Dataset entries:
-----

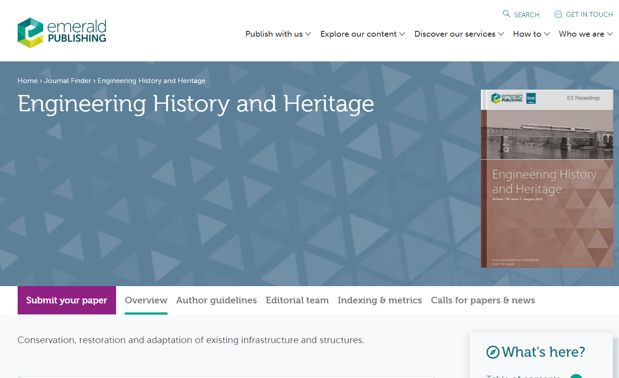Click the Emerald Publishing logo
Screen dimensions: 619x378
click(x=61, y=32)
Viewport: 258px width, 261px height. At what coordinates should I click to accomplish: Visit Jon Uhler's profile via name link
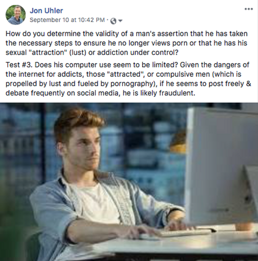pyautogui.click(x=47, y=11)
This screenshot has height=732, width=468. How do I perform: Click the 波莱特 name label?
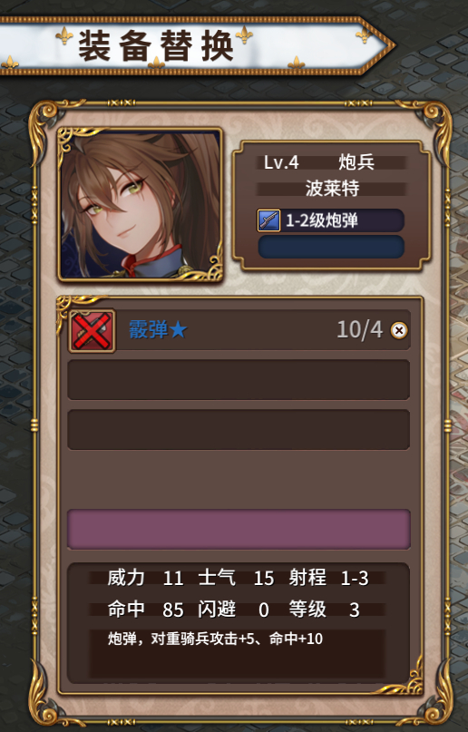pyautogui.click(x=332, y=189)
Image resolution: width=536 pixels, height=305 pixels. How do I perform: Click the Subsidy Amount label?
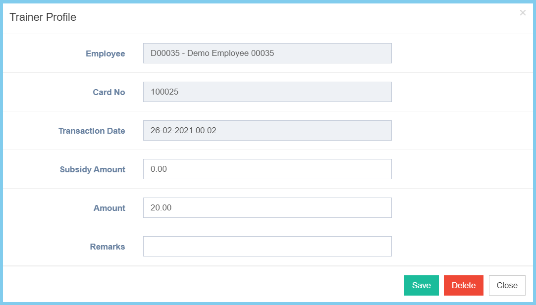(92, 169)
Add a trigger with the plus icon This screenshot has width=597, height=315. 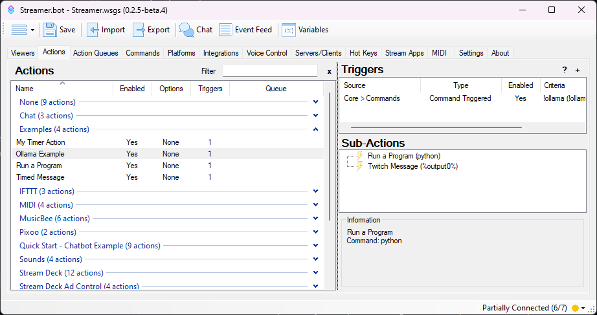point(578,71)
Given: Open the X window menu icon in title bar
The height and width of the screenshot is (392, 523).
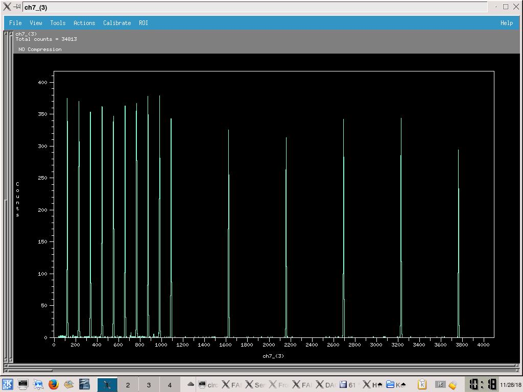Looking at the screenshot, I should 7,7.
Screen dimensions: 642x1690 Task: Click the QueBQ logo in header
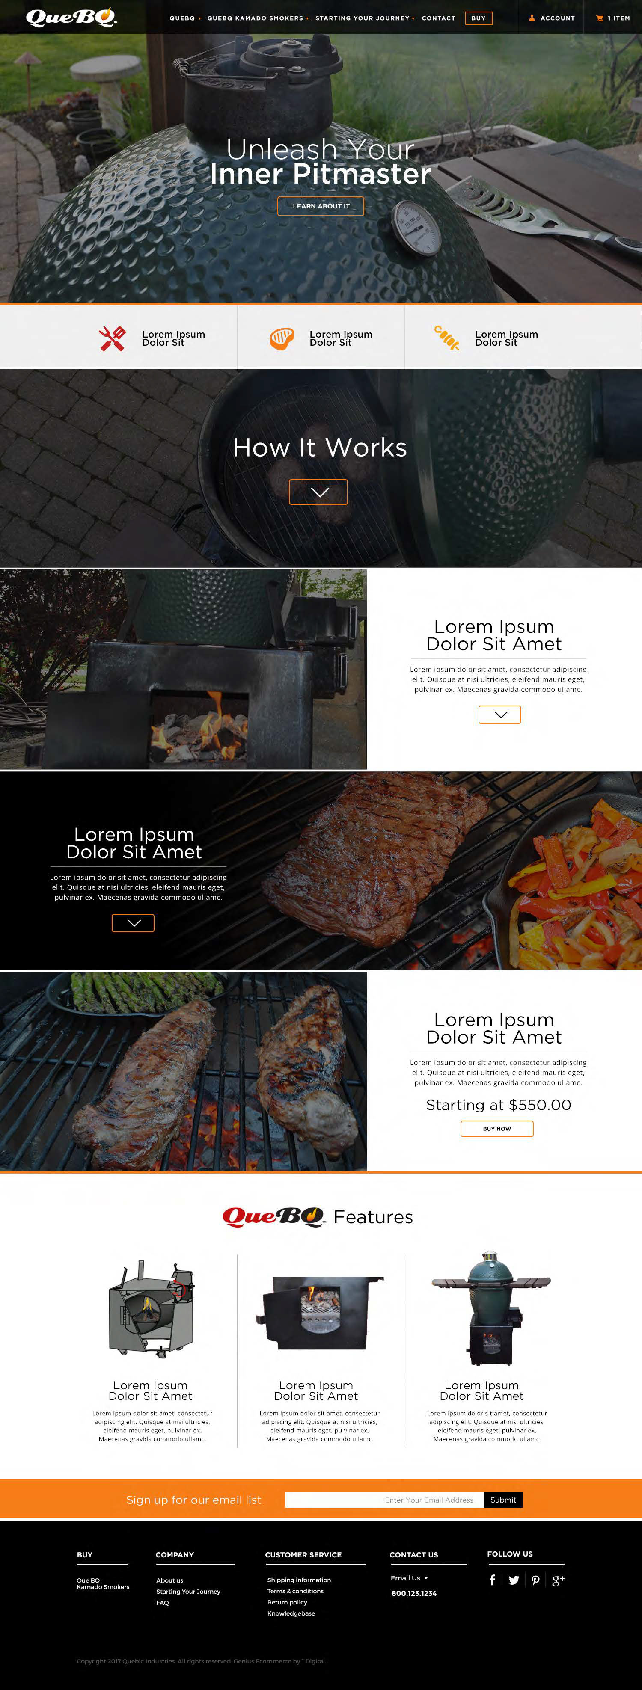pyautogui.click(x=71, y=17)
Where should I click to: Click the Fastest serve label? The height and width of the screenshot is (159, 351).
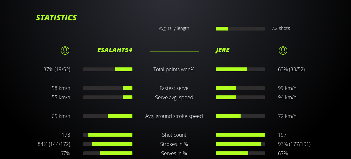click(174, 88)
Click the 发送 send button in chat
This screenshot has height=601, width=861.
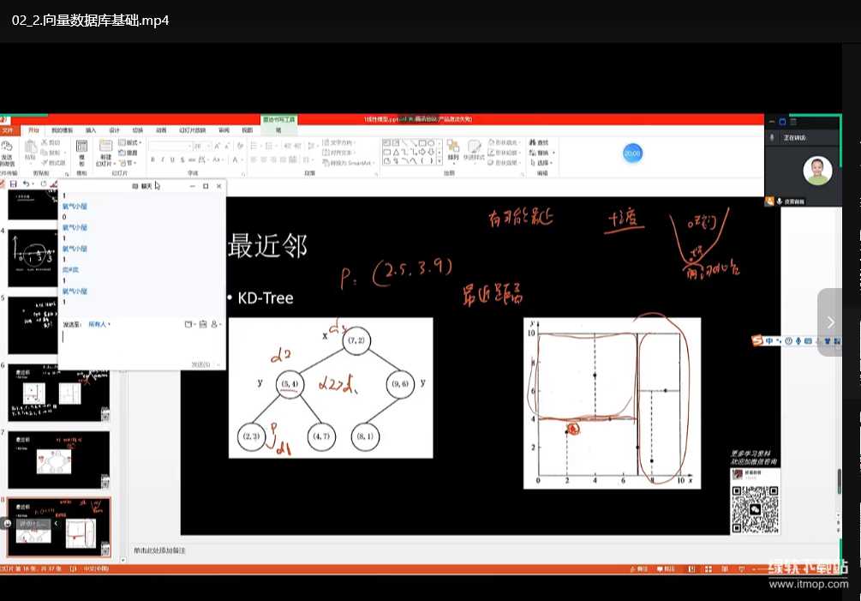[201, 364]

-----

Would you please print only the lines running from the one with "Screen dimensions: 642x1690" to the final line of the entries above, exactly as written and without pictures?

Screen dimensions: 642x1690 Task: Click the QueBQ logo in header
pyautogui.click(x=71, y=17)
Where should I click to: Click the Fastest serve label? The height and width of the screenshot is (159, 351).
click(174, 88)
Click the 发送 send button in chat
This screenshot has height=601, width=861.
[201, 364]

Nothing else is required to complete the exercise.